» **GIVEN INFORMATION**:
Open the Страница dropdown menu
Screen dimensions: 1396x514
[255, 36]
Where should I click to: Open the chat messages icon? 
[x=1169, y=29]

» **WHAT TO WORK ON**: Copy out every line of the entries above, word for word, changing nothing.

» **OUTPUT FOR THIS EXERCISE**:
Open the Страница dropdown menu
Screen dimensions: 1396x514
[255, 36]
Where should I click to: Open the chat messages icon? 
[x=1169, y=29]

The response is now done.